A las diez de la noche, el barrio no se acordaba de cenar y, al igual que a mediodía, giraban conversaciones sobre lo mismo en torno al círculo de la plaza, visto lo cual Valero decidió intervenir.

Llevó la mesa plegable al centro de la multitud, colocó la silla a modo de escalón y ascendió a las alturas presto a realizar una declaración (consideró que la ocasión no merecía un panfleto de respuesta).  Se hizo tal silencio expectante que hasta los tranvías callaron con respeto.  El cielo estaba teñido de un rojo tenue.  Valero habló: 

—LOS HOMBRES RAZONABLES NO TIENEN RAZÓN. 

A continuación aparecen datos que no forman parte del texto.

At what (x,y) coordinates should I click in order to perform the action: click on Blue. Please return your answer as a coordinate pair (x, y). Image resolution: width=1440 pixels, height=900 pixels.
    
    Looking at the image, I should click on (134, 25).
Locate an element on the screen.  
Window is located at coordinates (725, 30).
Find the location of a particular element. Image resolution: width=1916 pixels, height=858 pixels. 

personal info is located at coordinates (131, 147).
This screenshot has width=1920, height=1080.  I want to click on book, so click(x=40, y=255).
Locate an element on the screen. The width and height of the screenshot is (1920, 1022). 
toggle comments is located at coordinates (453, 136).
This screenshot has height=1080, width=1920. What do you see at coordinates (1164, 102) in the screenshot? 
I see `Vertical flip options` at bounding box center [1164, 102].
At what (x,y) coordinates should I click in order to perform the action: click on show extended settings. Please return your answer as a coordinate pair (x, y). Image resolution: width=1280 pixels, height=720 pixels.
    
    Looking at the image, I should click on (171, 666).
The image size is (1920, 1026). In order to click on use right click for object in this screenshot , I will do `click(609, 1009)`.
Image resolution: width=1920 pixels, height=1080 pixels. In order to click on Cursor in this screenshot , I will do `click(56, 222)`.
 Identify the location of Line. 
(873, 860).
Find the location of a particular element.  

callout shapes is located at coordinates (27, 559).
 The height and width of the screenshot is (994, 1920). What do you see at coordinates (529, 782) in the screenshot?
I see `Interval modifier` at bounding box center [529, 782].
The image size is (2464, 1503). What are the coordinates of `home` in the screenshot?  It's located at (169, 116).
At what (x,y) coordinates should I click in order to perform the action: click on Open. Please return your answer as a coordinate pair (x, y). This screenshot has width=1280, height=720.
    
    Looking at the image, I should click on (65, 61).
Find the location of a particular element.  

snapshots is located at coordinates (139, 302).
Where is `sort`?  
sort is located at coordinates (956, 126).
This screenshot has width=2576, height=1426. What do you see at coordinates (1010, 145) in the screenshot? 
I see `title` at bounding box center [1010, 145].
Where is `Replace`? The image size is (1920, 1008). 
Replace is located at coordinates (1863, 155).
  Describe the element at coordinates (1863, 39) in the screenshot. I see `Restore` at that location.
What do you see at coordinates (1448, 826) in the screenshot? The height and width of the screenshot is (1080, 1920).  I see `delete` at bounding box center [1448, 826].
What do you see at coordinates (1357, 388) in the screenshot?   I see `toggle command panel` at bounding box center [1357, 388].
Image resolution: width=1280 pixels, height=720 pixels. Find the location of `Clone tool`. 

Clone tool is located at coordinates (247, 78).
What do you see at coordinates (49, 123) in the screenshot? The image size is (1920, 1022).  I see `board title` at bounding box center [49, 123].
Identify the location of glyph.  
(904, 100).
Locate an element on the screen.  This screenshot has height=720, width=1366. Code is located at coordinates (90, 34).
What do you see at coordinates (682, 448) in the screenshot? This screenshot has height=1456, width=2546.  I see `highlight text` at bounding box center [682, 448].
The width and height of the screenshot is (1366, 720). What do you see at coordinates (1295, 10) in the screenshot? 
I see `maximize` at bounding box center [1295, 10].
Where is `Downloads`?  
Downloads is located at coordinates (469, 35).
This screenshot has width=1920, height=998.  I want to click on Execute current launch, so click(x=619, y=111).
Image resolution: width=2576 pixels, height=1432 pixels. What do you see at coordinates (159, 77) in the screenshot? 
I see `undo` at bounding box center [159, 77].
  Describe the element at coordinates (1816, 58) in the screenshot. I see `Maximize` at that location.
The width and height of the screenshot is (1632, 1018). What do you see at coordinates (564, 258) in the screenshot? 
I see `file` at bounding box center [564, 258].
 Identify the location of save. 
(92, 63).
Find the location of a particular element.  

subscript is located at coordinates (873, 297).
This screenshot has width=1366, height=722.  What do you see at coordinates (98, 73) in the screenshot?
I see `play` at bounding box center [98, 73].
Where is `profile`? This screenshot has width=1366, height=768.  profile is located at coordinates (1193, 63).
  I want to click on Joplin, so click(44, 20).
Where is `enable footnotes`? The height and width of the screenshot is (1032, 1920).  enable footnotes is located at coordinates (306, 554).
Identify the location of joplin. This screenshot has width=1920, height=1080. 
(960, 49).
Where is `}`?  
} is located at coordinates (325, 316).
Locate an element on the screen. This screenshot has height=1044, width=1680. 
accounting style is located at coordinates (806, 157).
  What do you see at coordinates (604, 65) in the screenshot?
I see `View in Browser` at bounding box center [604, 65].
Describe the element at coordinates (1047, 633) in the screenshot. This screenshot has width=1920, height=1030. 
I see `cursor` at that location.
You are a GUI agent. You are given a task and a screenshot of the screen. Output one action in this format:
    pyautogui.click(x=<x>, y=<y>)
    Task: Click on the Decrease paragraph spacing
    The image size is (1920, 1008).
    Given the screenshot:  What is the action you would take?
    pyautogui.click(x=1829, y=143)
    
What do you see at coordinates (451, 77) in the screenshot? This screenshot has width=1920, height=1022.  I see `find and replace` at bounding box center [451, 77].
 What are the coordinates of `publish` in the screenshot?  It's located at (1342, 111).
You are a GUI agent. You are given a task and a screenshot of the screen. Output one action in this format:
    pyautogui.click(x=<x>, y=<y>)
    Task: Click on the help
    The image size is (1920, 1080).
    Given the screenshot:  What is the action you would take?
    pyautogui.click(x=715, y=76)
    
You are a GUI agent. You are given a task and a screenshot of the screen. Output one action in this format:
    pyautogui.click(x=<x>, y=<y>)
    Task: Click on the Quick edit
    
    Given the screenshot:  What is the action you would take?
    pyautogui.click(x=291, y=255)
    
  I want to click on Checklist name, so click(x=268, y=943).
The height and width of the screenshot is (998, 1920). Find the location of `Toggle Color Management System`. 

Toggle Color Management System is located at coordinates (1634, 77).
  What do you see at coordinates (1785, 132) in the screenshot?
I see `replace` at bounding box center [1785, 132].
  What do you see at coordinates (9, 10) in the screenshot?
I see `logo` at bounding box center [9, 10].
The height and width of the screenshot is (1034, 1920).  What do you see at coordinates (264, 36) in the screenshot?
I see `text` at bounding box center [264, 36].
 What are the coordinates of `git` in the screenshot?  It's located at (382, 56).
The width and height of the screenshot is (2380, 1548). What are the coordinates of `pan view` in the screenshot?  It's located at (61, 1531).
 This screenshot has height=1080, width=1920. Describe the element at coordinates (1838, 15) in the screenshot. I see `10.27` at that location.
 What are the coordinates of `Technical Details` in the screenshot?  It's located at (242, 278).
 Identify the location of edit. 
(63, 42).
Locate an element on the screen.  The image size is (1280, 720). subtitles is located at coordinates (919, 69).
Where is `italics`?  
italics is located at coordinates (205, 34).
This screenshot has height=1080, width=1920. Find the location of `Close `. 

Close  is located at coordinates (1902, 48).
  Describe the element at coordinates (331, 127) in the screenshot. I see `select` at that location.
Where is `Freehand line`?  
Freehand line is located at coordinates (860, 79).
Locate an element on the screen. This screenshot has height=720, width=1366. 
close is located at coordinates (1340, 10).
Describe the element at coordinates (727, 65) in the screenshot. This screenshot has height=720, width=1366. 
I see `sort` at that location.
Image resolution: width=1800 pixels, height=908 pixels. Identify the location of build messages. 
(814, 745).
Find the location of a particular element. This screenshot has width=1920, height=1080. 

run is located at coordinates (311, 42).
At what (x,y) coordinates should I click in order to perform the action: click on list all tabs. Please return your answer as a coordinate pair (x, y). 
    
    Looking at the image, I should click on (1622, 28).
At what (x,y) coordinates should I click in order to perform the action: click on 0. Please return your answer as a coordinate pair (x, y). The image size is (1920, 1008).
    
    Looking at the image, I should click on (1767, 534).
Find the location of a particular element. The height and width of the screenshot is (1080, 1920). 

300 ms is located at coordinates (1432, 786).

La muchedumbre se dispersó lentamente con las dudas resueltas.

Aún dura la época de controversia.  Naturalmente, Valero no contribuye a apaciguarla, pues precisamente su motivación aumenta no porque exista una corriente de opinión distinta, sino porque se producen enconadas discusiones que él encauza hacia el enriquecimiento individual.

Los Hombres Razonables tienen una caterva de seguidores continuamente renovada, pues quienes siguen sus enseñanzas muy pronto salen del barrio en busca de oportunidades para apagar su luz y conseguir que su fábrica tenga las bombillas encendidas todo el día.